Data for the task -
%%

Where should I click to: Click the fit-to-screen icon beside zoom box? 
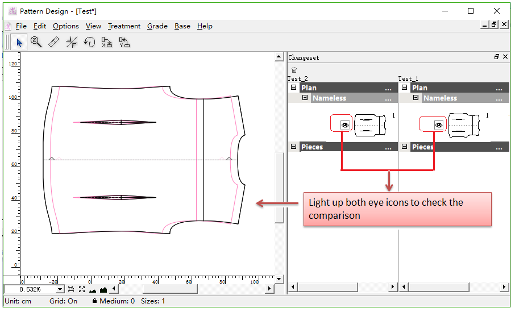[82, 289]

%%
%%

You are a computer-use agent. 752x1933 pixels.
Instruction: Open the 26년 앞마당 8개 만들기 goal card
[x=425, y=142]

%%
%%

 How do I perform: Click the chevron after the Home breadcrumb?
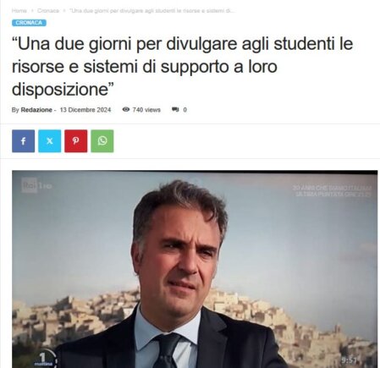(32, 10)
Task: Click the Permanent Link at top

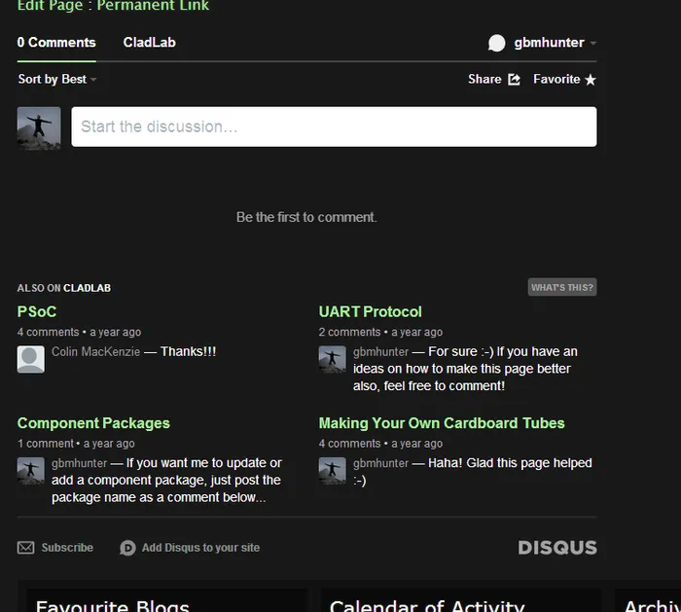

%%

Work instructions - Leaving out all pictures, set down exactly the lines of the material above, from the line with "How do I perform: Click" to the line with "Task: Click the Permanent Link at top" inclusive, and no others.

Result -
 How do I perform: Click the chevron after the Home breadcrumb?
(32, 10)
Task: Click the Permanent Link at top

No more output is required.